Thx, Scott! Seems others have taken up the cause to paint me as “offensive” for my first post when all I wanted to know was what portion of the OP was from you and what portion was from another. As you indicated earlier today, I’ve known for some time now that YOU wrote it all. :slight_smile: That didn’t stop my post from being labelled “offensive”. when I got the email from a mod, I was flabbergasted.

And sorry that all this commenting about my supposed “offensive” post has disrupted your thread. That’s not fair and I lay blame on all those who took it upon themselves to pile on.

Now that I know YOU wrote all of the OP, I’ll go back and read it completely.

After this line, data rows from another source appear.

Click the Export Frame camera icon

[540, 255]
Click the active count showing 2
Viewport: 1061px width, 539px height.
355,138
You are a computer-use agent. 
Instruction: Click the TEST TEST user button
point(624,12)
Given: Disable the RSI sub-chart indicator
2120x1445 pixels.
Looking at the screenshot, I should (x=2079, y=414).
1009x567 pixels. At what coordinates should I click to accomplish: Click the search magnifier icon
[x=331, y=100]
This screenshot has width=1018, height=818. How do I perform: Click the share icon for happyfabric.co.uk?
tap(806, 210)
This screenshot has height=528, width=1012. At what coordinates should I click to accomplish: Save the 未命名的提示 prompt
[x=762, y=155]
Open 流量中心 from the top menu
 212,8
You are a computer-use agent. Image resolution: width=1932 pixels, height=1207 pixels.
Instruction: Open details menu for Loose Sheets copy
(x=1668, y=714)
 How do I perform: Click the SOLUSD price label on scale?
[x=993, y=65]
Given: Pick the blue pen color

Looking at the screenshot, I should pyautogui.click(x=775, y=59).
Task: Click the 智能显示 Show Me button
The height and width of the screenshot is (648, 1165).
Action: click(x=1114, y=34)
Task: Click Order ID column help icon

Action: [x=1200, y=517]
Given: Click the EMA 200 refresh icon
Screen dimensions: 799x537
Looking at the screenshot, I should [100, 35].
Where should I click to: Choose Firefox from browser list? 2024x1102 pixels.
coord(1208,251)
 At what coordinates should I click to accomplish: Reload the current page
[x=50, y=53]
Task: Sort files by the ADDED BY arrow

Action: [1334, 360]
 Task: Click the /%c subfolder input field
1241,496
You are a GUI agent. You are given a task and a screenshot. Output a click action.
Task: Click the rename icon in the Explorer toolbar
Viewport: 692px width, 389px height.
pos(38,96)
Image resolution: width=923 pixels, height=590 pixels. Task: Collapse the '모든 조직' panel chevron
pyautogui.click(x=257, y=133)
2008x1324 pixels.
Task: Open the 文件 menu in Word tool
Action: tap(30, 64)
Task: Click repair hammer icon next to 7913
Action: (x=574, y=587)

OK, I read the entire post and see where you said you are a double diabetic. Because I initially skimmed, looking for quotation marks, I didn’t see much content.

I actually feel lucky to be a T1 because in MY mind, it’s easier to control (some days, I would disagree with myself :slight_smile: ) than T2 but after all these years I still don’t understand enough about T2 to know what it’s really like. In any event, I think it sucks that you have 2 kinds to contend with. I know ZILCH about the crossfit references, but that’s OK–no need to explain.

Do you take any meds for depression?

the only thing I might think of as “weak” is when someone gives up, like my neighbor, who died because he lived (and died) by the idea that “what I don’t know won’t hurt me”. Denial killed him…along with poor Kaiser care. I would have loved to seen him fight for his life, taking care of himself instead of drinking Cokes and bragging about it.

Take care!

LOL @phoenixbound …that was not a snide remark in my part…merely said it’s not an issue for ME. I was not referring to anyone else but myself. Calm down.